Специально для «Букника»: Майя Богданова, решившая пройти процесс возвращения к корням, будет рассказывать про то, как это было и что из этого вышло. Ждите новостей раз в две недели в этой рубрике.
В моей семье, разумеется, никогда ничего не соблюдали. Папа поменял имя Израиль на более благозвучную в советском обществе версию. Мама вообще долгое время избегала домашнего обсуждения национального вопроса. Никаких тебе гефилте-фиш и раздельных тарелок для мясного и молочного. Когда я в 14 лет попыталась переиграть ситуацию и стала начинать утро с омовения рук и молитвы, у родителей сразу возникло много вопросов. И первым из них, конечно же, был «Зачем?». В 14 лет очень трудно найти подходящие слова и объяснить умным, знающим и все понимающим родителям, зачем тебе что-то нужно.

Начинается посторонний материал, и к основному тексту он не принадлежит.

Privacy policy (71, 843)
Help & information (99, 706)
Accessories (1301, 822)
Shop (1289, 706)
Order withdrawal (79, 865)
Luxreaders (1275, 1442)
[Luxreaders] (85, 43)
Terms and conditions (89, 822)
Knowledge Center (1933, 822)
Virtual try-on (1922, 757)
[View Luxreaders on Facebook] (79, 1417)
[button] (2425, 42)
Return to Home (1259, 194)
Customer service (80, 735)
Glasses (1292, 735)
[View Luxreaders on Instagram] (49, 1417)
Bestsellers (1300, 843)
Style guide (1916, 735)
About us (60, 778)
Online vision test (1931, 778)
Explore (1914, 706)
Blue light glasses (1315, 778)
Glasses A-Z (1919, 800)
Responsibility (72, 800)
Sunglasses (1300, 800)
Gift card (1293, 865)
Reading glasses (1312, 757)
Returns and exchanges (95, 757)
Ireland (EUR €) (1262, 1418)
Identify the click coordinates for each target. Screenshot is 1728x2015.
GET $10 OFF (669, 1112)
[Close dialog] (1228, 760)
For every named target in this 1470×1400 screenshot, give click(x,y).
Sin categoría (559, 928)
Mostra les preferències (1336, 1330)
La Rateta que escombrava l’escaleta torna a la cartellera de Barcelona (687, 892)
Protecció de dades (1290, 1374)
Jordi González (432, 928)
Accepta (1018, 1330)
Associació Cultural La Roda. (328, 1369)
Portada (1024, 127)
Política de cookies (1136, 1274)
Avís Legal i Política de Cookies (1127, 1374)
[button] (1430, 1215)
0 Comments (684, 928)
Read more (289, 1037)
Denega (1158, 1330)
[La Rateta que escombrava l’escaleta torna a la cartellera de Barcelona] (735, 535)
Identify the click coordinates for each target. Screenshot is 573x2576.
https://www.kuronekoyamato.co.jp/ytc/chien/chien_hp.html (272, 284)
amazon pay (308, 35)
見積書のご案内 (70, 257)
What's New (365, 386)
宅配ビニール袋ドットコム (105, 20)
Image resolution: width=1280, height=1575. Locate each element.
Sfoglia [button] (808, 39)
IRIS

Второй раз я задумалась о «возвращении к корням», когда родились мои младшие дети. Я хотела сделать сыну брит милу, но быстро столкнулась с тем, что на брит ребенка должен обязательно отнести отец, а еще это надо делать на восьмой день (на восьмой день мой сын был уже не на ИВЛ, но еще в кювезе с регулятором температуры, и ни о какой традиции речь просто не шла). В общем, меня снова спрашивали: «Зачем вам это, девушка?» На этот раз спрашивал умудренный жизнью рав, сочувственно покачивая головой. И мне снова было нечего сказать. Потому что у меня была запутанная личная жизнь, никакого опыта общения с раввинами и внешне я, полагаю, совершенно не производила впечатления хорошей еврейской девочки. Или даже приличной еврейской женщины. В его реальности мне не было места — и это даже в общем было понятно.
На третий раз я подготовилась лучше. У меня было с десяток ответов на вопрос «Зачем?» для разных слоев населения и разного уровня культур. У меня был знакомый реформистский раввин, готовый смотреть сквозь пальцы на то, что мой переход совершается не так быстро, как, возможно, хотелось бы. Я знала адреса кошерных магазинов и понимала, где купить правильное мясо и правильный хумус, чтобы кашрут был еще и вкусным. У меня было достаточно денег, чтобы купить себе платья, которые вполне укладываются в представления евреев о правильном и приличном и в то же время не противоречат моим представлениям о прекрасном. Но и тут меня поджидало некоторое количество «беготни по пустыне» — и я могу честно сказать, что я пока только в самом начале пути.
Во-первых, к этому моменту у меня было трое детей. Они выросли, в отличие от меня, с пониманием своей национальной принадлежности, а старшая даже училась в еврейской школе и привыкла начинать утро с молитвы, но все-таки они совершенно не понимали: зачем им брать тарелки для мяса из отдельного шкафа и складывать в отдельную раковину, если раньше все прекрасно сосуществовало совместно? Не говоря уже о том, что мысль провести неделю перед Песахом, отказавшись от любимых булочек и маминых сырников, казалась им совершенно бессмысленной и кощунственно жестокой.
Во-вторых, у меня было больше страха, чем представлений о том, что разрешено и позволено. И не было ровным счетом никакого поддерживающего окружения. Почему-то в Москве евреи либо жестко соблюдают примерно всё — и тогда смотрят на меня с плохо скрываемым осуждением, либо не соблюдают ничего — и тогда встречают меня радостным непониманием. В этом смысле реформистская община оказалась почти идеальным местом для таких несознательных элементов, как я. С одной стороны, настоящий шахарит и шаббатний стол, с другой — все это прекрасно происходит в субботу утром и никто не смотрит на тебя косо из-за того, что ты приехала на машине.
И, наконец, в-третьих, (и это, наверное, самое главное) мне постоянно приходилось отвечать на вопрос «Зачем?» самой себе. Зачем мне собирать всех за одним столом в пятницу вечером? Зачем мне раздельная посуда для мясного и молочного и кошерная колбаса? Зачем отказываться от любимых драных джинсов и маек-алкоголичек, которые были моей униформой долгие годы?
Удивительно, но ответ оказался невероятно простым, коротким и идеально устроил и меня, и, впоследствии, моих детей. Мне это нужно, потому что это дарит мне счастье и душевный покой. Вот, собственно, и все. Ничего не знаю про то, насколько актуально соблюдение в современном мире, и «не остыл ли суп», и вернется ли кто-то когда-нибудь за этим супом. Но знаю, что у меня от домашних шаббатов и праздников, от костюмов на Пурим для маленькой Эстер, от халы, которую я впервые пытаюсь печь сама, и от теплого света свечей по пятницам случается мир в душе и покой. И хрупкое ощущение счастья. Именно оно мне невероятно дорого.